Given problem: Retype every one of the rows below without any changes, and leave the pictures out of your answer.

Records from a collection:
++++

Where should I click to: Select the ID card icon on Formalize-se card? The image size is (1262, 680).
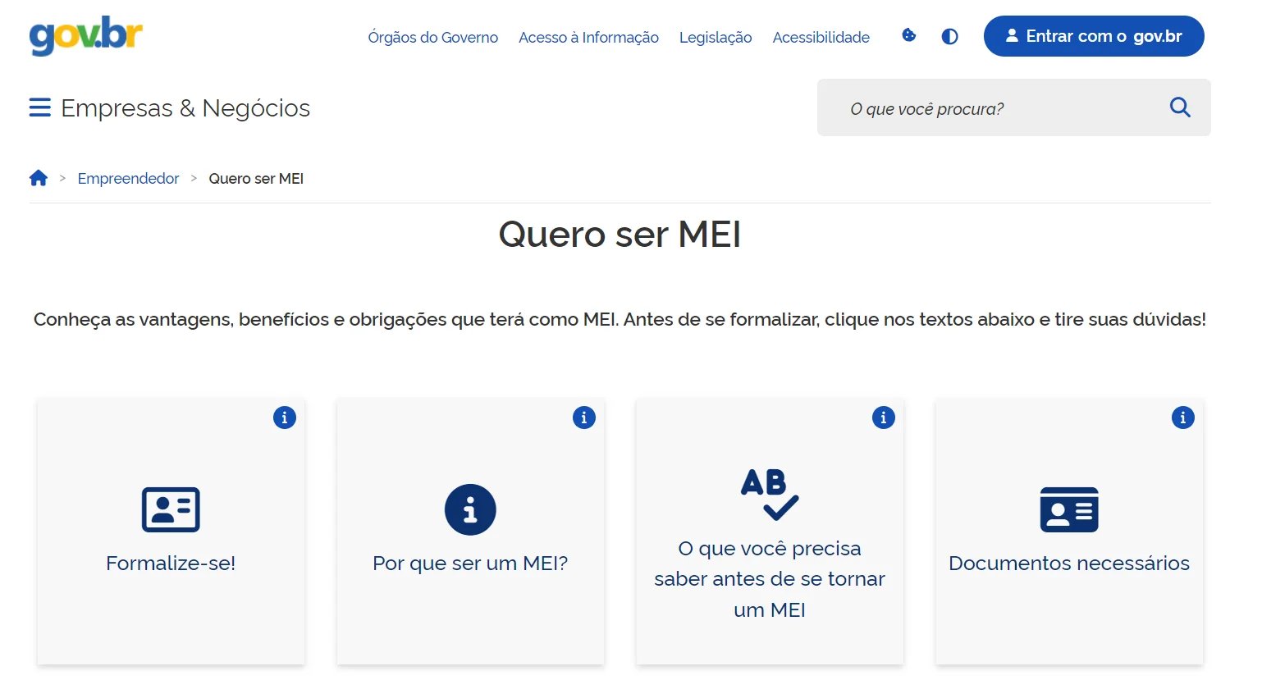pos(171,509)
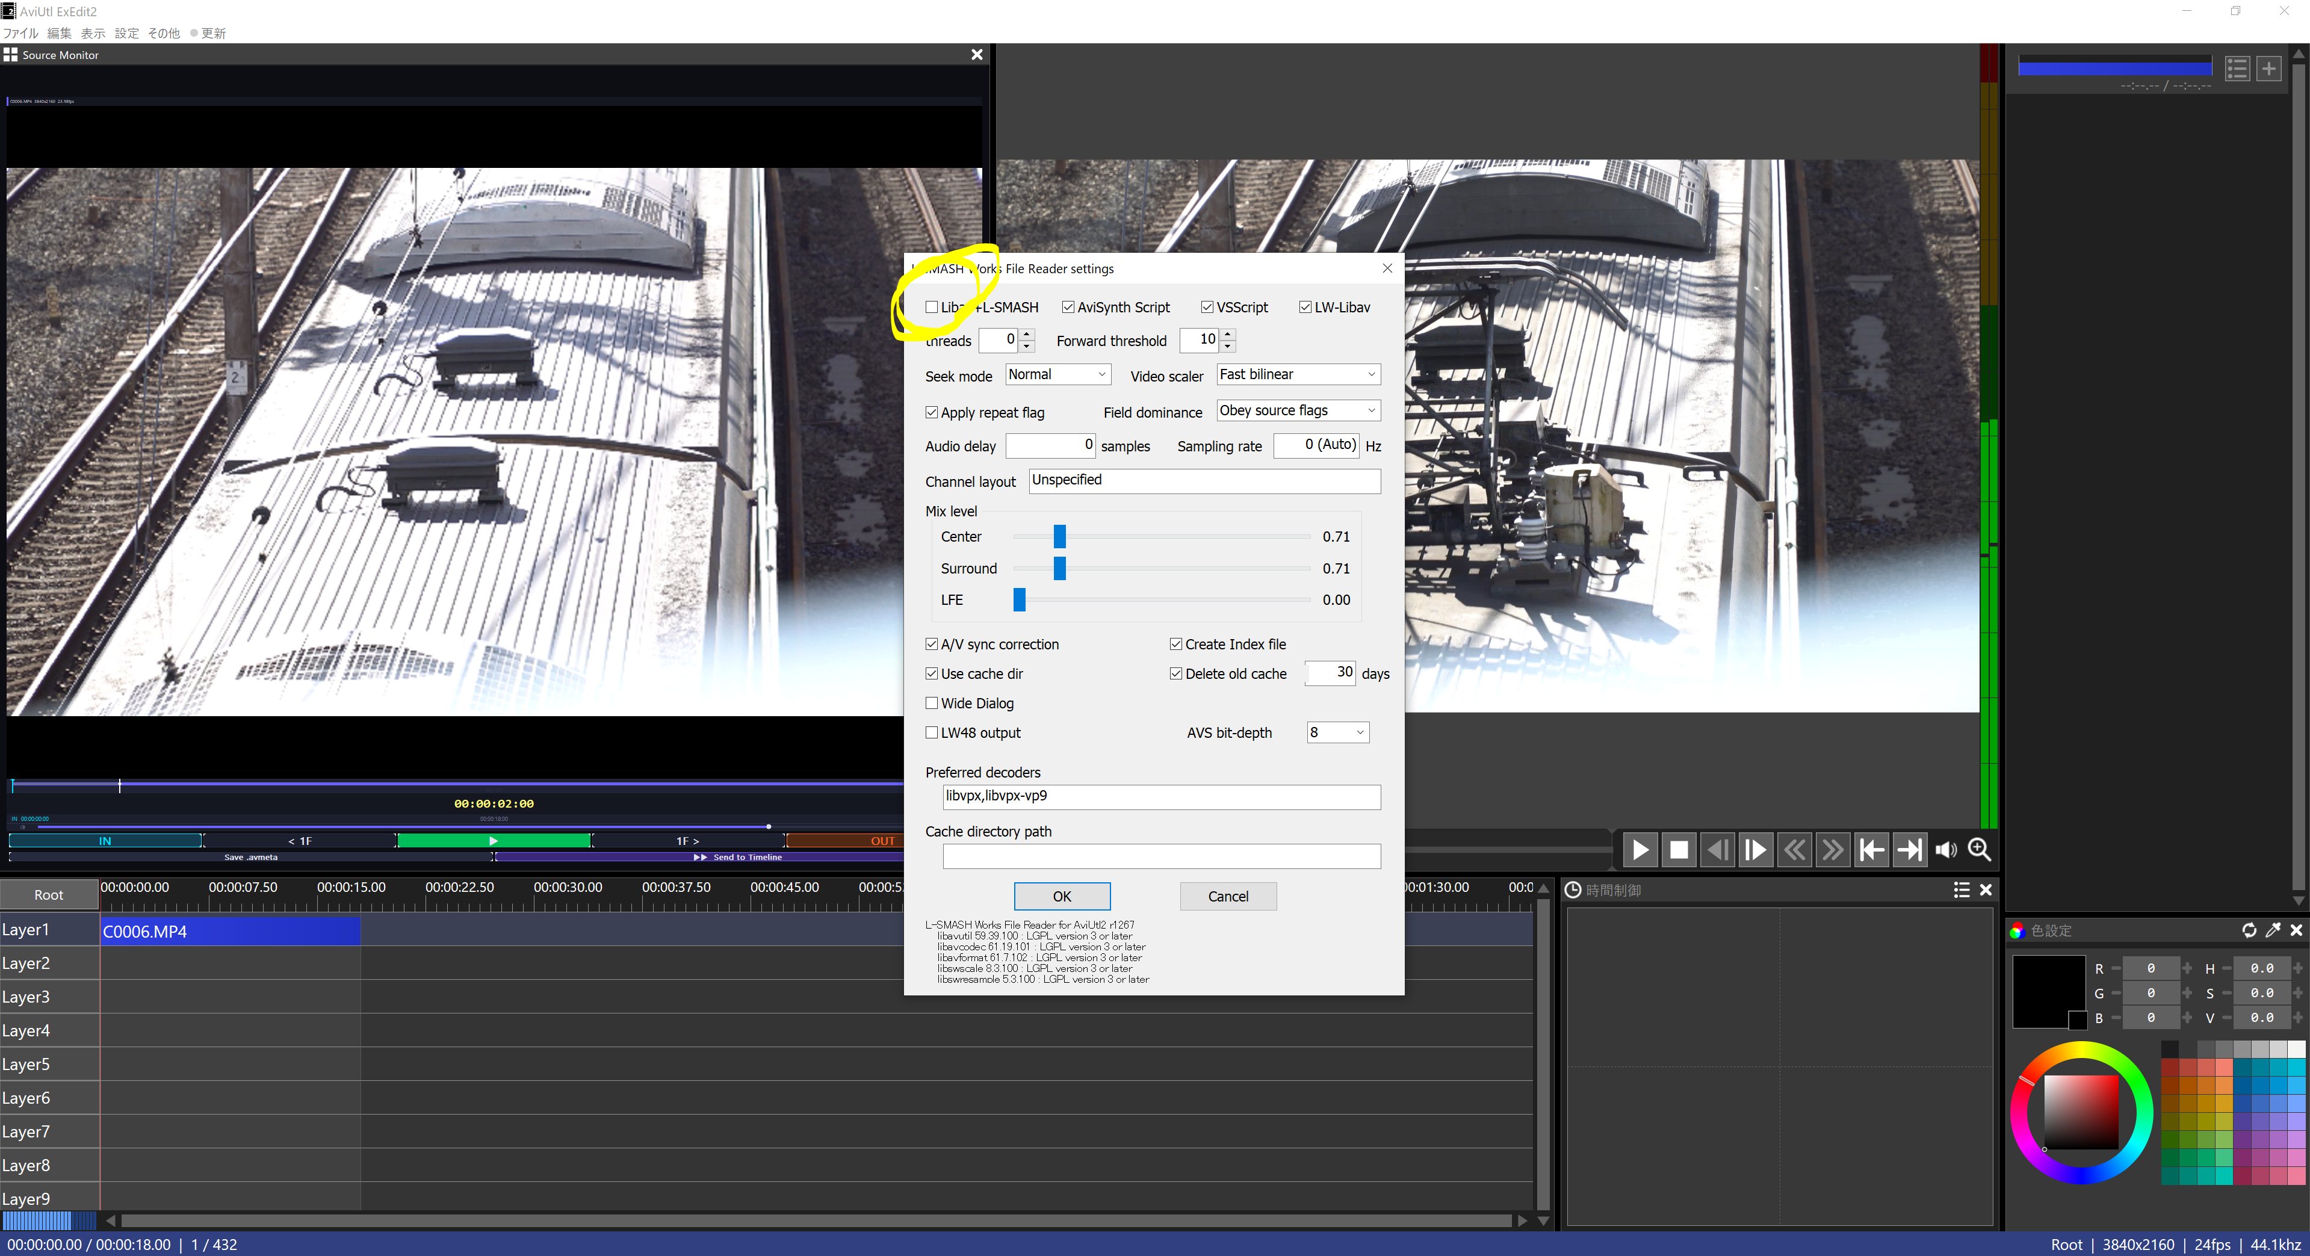2310x1256 pixels.
Task: Click the Center mix level slider
Action: pos(1059,536)
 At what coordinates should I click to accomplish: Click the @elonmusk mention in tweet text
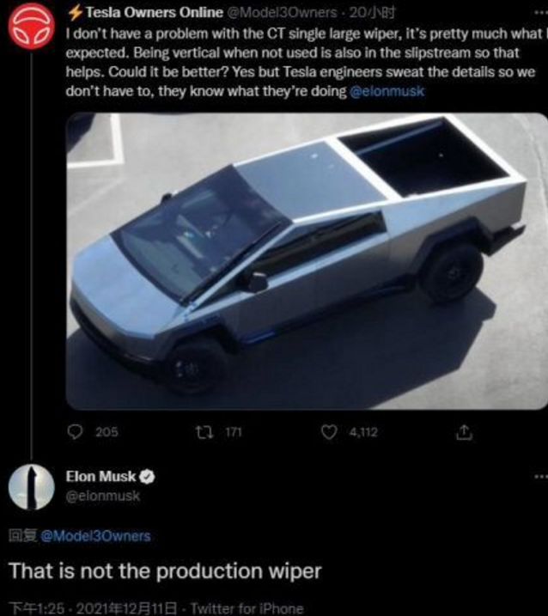pyautogui.click(x=387, y=92)
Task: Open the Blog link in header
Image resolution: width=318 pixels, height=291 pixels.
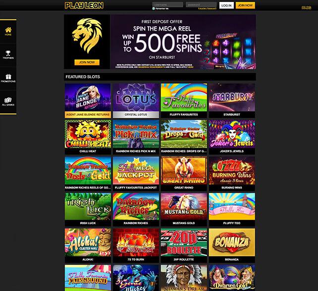Action: pyautogui.click(x=306, y=8)
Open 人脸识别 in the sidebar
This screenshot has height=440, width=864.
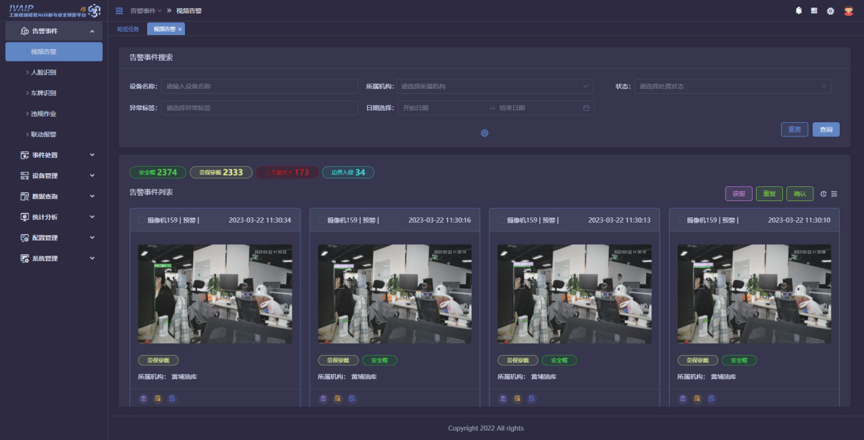tap(43, 72)
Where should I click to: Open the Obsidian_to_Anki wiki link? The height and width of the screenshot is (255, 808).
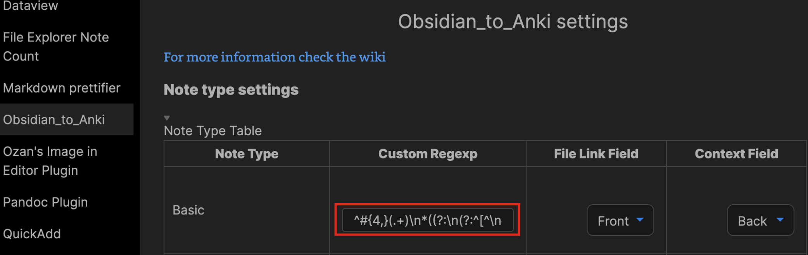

++++

Full output:
Where should I click to: Select the ID card icon on Formalize-se card? The image size is (1262, 680).
pos(171,509)
2310x1256 pixels.
Task: Click the Center mix level slider
Action: pos(1059,536)
 At what coordinates should I click to accomplish: Click the @elonmusk mention in tweet text
pyautogui.click(x=387, y=92)
Task: Open the Blog link in header
Image resolution: width=318 pixels, height=291 pixels.
Action: pyautogui.click(x=306, y=8)
Open 人脸识别 in the sidebar
This screenshot has height=440, width=864.
tap(43, 72)
Where should I click to: Open the Obsidian_to_Anki wiki link? The height and width of the screenshot is (255, 808).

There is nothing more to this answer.